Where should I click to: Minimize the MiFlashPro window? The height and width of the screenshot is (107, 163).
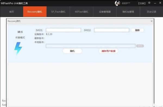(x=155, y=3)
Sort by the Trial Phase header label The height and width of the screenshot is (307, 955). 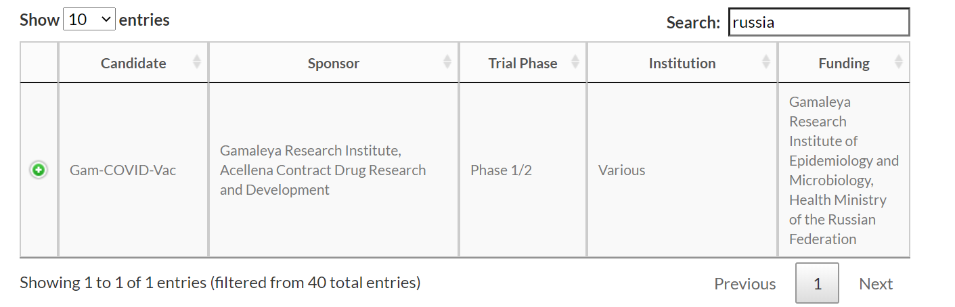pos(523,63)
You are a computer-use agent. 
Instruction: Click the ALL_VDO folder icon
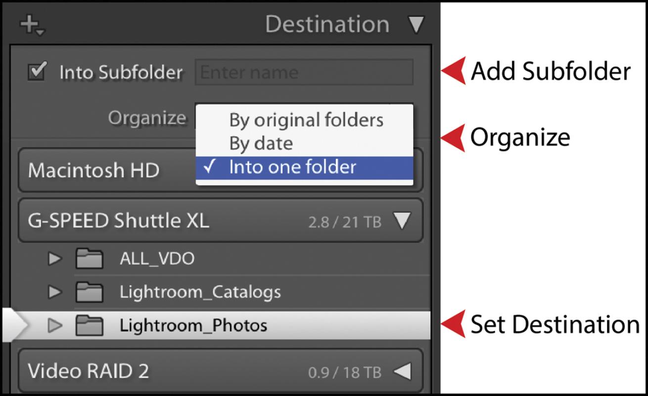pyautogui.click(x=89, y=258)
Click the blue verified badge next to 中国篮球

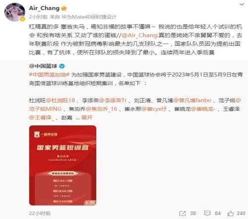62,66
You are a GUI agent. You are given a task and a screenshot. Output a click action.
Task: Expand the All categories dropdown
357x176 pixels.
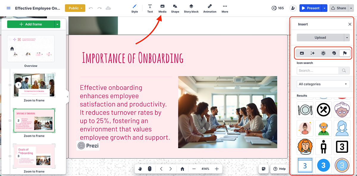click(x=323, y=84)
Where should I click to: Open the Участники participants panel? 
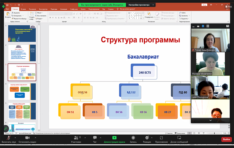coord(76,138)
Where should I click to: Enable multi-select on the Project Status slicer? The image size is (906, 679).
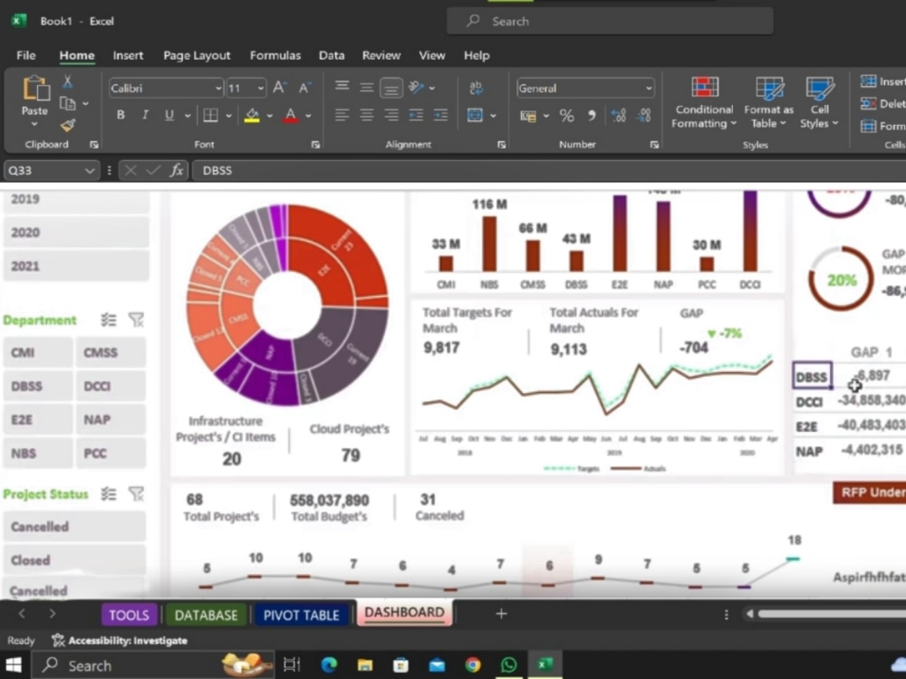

▶ [Task details]: Extract each line holding the word "agent" from the records.

▶ [Response to this exercise]:
You are a computer-use agent. 
You are a GUI agent. You are given a task and a screenshot. Output a click action.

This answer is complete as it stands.